=== TEXT PROVIDED ===
****************
How to Calculate the Resultant Electric Field from a Line Charge?

[diredragon]

1. Homework Statement
Calculate the resultant electric field acting on some point $x$. The electric field is generated by a long thin rod and the line charge density is given. $p_l=\frac{dQ}{dL}$

Homework Equations

3. The Attempt at a Solution [/B]
I have uploaded two images, one of the problem and one of my solution. My problem is the following. When i calculate the $dL$ part my solutions differs from the one given in the book. Can someone take a look at the?
just a little edit: in the picture you see $pldl$it is actually $p_ldl$

 

[Simon Bridge]

You seem to be defining dl to be the length of the line segment between $z$ and $z+dz$ (top diagram) ... but surely that is just $dz$? Why change the name?
Looking at your dl then ... actually I think that may work ... you'd get $dl = x\;d\alpha / \cos^2\alpha$ or something...
Some of the other expressions in the first pic do not work... like $r\; d\alpha \cos\alpha = dl$ is not true, and I don't see how you did $r=\sqrt{\alpha_0^2+z^2}$

Why are you trying to do the integration wrt $\alpha$ anyway?

Go back a bit: at position x, the radial component of the field due to charge $dq$ between $z$ and $z+dz$ is:
$dE_x = (dq/r^2)\cos\alpha$ (using your diagrams).

Notice that $\cos\alpha = x/r$, $r^2=x^2+z^2$, and $dq = \lambda\; dz$
... where $\lambda$ is the linear charge density. now the calculation is easy to set up.
****************
=== SUPPLIED INFORMATION ===
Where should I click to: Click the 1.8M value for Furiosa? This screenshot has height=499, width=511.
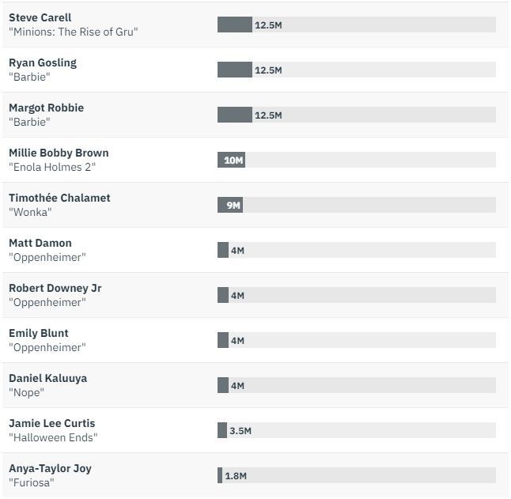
****************
=== REQUEST A ===
In the line-charge forum thread, what expression does Simon Bridge give for cos α?
=== REQUEST B ===
Please carry on the line-charge forum thread, starting after its final post.

=== TASK RESPONSE A ===
cos α = x/r

=== TASK RESPONSE B ===
[diredragon]

You seem to be defining dl to be the length of the line segment between $z$ and $z+dz$ (top diagram) ... but surely that is just $dz$? Why change the name?
Looking at your dl then ... actually I think that may work ... you'd get $dl = x\;d\alpha / \cos^2\alpha$ or something...
Some of the other expressions in the first pic do not work... like $r\; d\alpha \cos\alpha = dl$ is not true, and I don't see how you did $r=\sqrt{\alpha_0^2+z^2}$

Why are you trying to do the integration wrt $\alpha$ anyway?

Go back a bit: at position x, the radial component of the field due to charge $dq$ between $z$ and $z+dz$ is:
$dE_x = (dq/r^2)\cos\alpha$ (using your diagrams).

Notice that $\cos\alpha = x/r$, $r^2=x^2+z^2$, and $dq = \lambda\; dz$
... where $\lambda$ is the linear charge density. now the calculation is easy to set up.

Oh yeah i see..i was looking at the small segment wrong and that's $x_0$ in the square root, I just wrote it funny, sorry bout that and thanks! :)